Start DATA LISTING

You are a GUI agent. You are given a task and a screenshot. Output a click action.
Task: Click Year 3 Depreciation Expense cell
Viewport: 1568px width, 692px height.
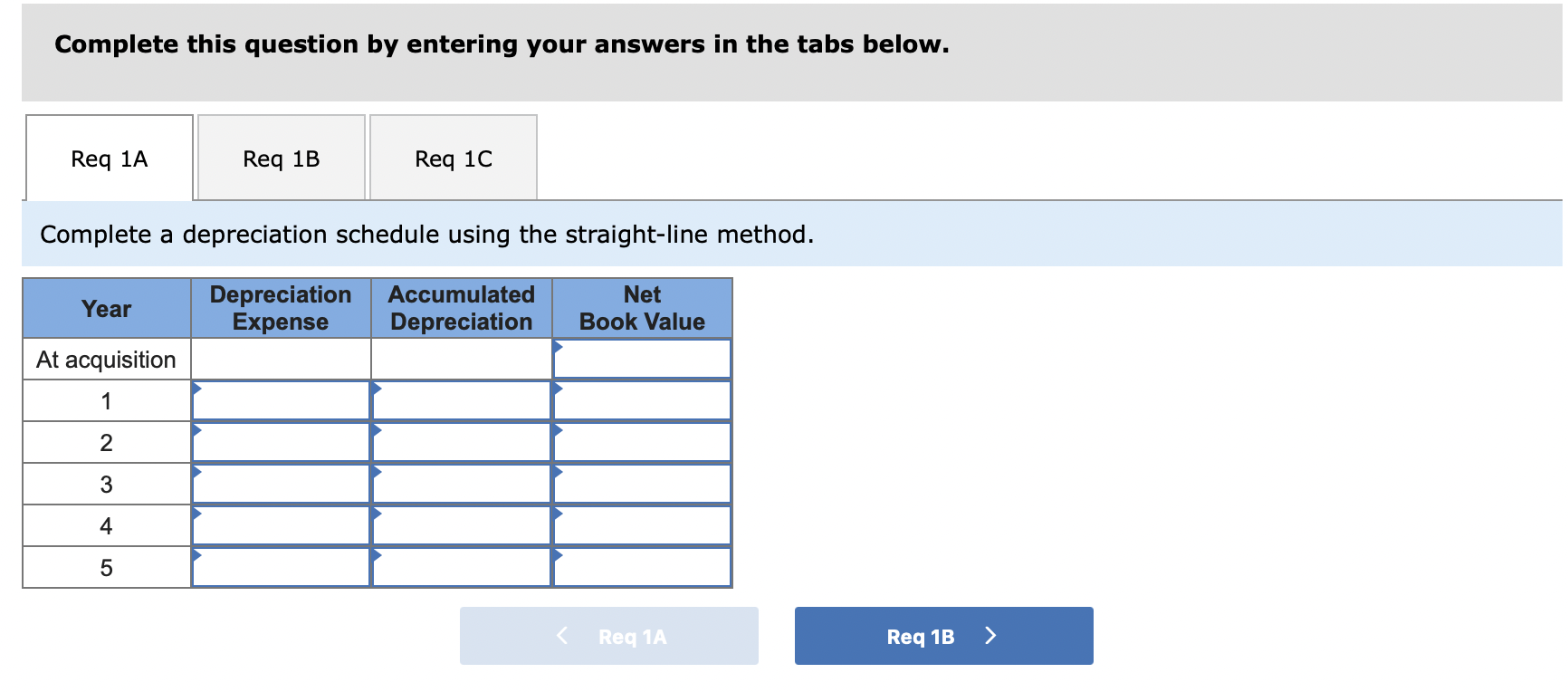(281, 485)

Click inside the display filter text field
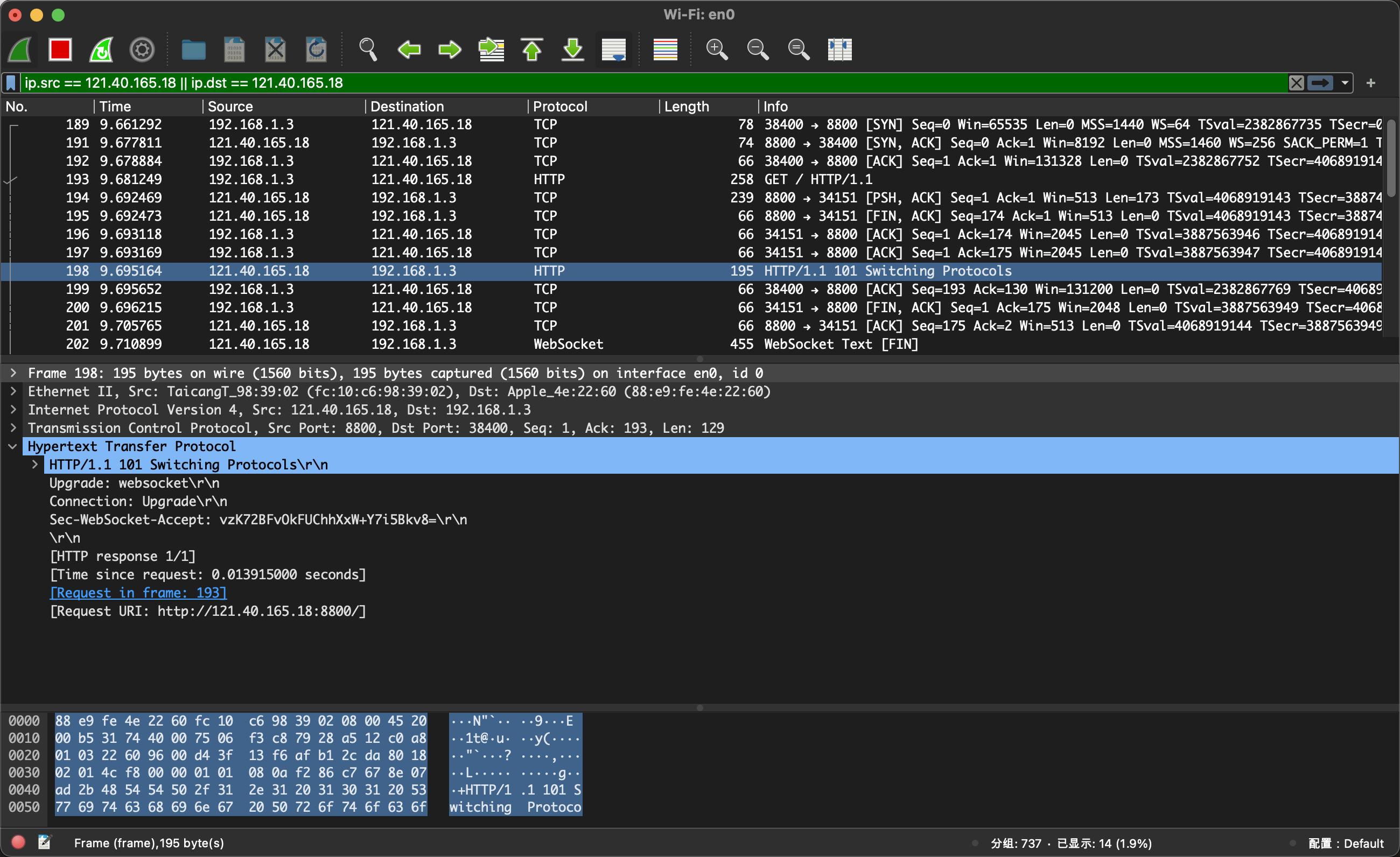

End DATA LISTING

*WHAT THE EXERCISE ASKS*.
Rewrite all the entries above with "text field" switched to "input box" and every other word left the same. Leave the pictures out.

*ANSWER TO THE PROBLEM*.
You are a GUI agent. You are given a task and a screenshot. Output a click action.
Task: Click Year 3 Depreciation Expense cell
Viewport: 1568px width, 692px height.
(281, 485)

Click inside the display filter input box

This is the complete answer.